Pelecyphora plumosa (Syn. T. valdezianus)

Bödecker und Ritter, Monatsschrift der Deutschen Kakteen-Gesellschaft, 2(6):116-117, 1930

Simplex, rarius proliferans, globosa dein paullo elongata, vertice impressa; mamillae ad 8 et 13 series ordinatae, basi quadrangulares, compressae vel rhomboideae, apice truncatae; areolae lanuginosae; aculei ca 30, sulco disjuncti, tenuissimi, capilliformes, albi, horizontaliter divaricati, undulosi, breviter plumosi; axillae nudae; flores 1-3 ex vertice, breviter stipitati, violaceo-rosei; stamina rosea; stylus ruber stigmatibus 6 flavo-viridibus stamina superans; fructus nitidus, rubiginosus vel nigrescens seminibus piriformibus opacis.

Körper einfach und selten sprossend, kugelförmig oder später etwas ins Längliche gehend, 10 bis höchstens 25 mm im Durchmesser, mit wässrigem Saft und länglicher, kräftiger Rübenwurzel. Scheitel etwas eingesenkt, ohne Wolle, jedoch von den Warzen und deren Bestachelung geschlossen. Warzen selbst nach den 8 und 13 Berührungszeilen geordnet, je nach Alter und Grösse der Pflanze mehr oder weniger locker abstehend, mattglänzend blaugrün, etwa 3 mm lang, am Grunde vierkantig breitgedrückt bis rhombisch und hier 3 mm im Durchmesser, nach der Spitze zu verjüngt und hier seitlich etwas plattgedrückt und stark abgestutzt mit etwa 30, anfangs im Kreise oder Oval um eine kleine wollige Areola, bald aber kammförmig neben einer kleinen, bis 1 ½ mm langen, senkrechten und oft dunkleren Furche stehenden Stacheln. Diese sind etwa 1½ - 2 mm lang, sehr dünn und mehr haarförmig, weiss, horizontal bis etwas zurückspreizend, mehr oder weniger gewunden und sämtlich kurz, aber deutlich befiedert. Axillen kahl.

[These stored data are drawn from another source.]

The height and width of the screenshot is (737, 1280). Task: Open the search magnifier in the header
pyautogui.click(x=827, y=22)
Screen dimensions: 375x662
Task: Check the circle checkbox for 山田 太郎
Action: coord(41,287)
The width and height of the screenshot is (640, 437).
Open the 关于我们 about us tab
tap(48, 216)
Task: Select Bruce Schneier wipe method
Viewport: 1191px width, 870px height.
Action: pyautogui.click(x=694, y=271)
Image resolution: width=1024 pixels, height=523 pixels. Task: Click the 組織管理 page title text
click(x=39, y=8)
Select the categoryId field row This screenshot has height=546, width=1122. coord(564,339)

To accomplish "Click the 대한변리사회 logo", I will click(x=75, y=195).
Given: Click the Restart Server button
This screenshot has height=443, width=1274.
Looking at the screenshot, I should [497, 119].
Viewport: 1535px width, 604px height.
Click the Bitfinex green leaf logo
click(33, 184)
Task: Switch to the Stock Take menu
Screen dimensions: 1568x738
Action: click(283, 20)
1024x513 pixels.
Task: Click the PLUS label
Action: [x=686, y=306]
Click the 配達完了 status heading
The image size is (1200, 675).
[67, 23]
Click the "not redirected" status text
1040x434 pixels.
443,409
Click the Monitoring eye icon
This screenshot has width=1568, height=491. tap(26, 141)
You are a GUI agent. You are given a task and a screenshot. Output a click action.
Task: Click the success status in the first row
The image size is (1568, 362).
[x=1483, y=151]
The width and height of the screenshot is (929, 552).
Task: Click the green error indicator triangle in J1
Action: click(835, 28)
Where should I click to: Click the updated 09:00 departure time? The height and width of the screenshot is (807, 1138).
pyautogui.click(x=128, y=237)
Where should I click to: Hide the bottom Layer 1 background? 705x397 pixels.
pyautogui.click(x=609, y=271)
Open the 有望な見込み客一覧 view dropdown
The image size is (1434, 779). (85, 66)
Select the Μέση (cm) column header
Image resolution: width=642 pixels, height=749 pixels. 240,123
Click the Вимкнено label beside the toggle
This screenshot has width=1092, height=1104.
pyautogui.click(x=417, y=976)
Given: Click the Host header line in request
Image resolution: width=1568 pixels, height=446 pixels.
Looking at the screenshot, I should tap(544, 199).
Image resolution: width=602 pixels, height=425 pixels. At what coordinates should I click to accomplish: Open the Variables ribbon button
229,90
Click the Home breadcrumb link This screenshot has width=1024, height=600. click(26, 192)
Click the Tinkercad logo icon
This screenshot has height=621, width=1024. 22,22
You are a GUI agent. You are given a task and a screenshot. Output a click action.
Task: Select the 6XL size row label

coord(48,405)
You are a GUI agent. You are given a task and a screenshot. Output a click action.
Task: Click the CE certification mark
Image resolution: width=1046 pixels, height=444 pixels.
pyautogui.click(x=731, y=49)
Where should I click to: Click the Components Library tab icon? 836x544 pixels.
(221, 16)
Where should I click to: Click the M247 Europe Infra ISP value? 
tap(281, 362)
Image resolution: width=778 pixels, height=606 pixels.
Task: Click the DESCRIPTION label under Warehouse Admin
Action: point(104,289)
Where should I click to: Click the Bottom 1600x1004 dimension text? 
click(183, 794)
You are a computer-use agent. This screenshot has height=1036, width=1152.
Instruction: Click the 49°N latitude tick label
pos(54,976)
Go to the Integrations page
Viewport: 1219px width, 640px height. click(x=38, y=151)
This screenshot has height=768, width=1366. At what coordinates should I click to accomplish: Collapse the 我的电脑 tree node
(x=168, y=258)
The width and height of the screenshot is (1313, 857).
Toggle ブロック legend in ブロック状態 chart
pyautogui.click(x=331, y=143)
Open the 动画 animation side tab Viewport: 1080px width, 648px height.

Blüten zu 1-3 im Scheitel, schon bei 10 mm grossen Pflanzen erscheinend und dort aus einem kleinen, oberhalb und dicht am Stachelbündel befindlichen Wollflöckchen hervorkommend, 18-20 mm lang und flach trichterförmig ausgebreitet. Fruchtknoten kugel- bis eiförmig, unten mit dünnem Stielchen; bis 5 mm im Durchmesser (also grösser wie die Warzen), vollständig über die Pflanze hinausragend und leicht abbrechend, glänzend schwarzgrün und nackend. Blütenröhre sehr kurz und oben mit wenigen, ganzrandigen Kelchblättern, wovon die unteren dreieckig und dunkelgrün mit weissem Rande, die oberen oblong, doppelt so lang wie breit und ebenfalls dunkelgrün und weissrandig sind. Äussere Blütenblätter oblong, scharfrandig, mässig zugespitzt, etwa 12 mm lang und 4 mm breit, violettrot mit weisslichem Rande. Innere Blütenblätter lineal lanzettlich, mässig zugespitzt, ohne Stachelspitze und kaum schmaler und kürzer wie vorige, scharfrandig, violettrosa mit feinem, etwas dunklerem Mittelstreif und oft hellerem Rande. Staubfäden zahlreich und rosa mit dottergelben Beuteln, die von dem roten Griffel mit etwa 6 grünlichgelben, zusammengeneigten Narbenstrahlen überragt werden.

Frucht ausgereift glänzend braunrot ins Schwärzliche, kugelig, mit breit aufsitzendem Blütenrudiment. Samen gut 1 mm gross, birnenförmig, unten stark abgestutzt und hier mit eingesenktem und länglichem Nabel, matt, schwarz, sehr fein grubig punktiert.

Heimat Mexiko, bei Saltillo im Staate Coahuila, sehr versteckt auf steinigem Boden am Fusse von Katksteinbergen, etwa 1500 m hoch und von Herrn Fr. Ritter in Saltillo Anfang 1930 entdeckt.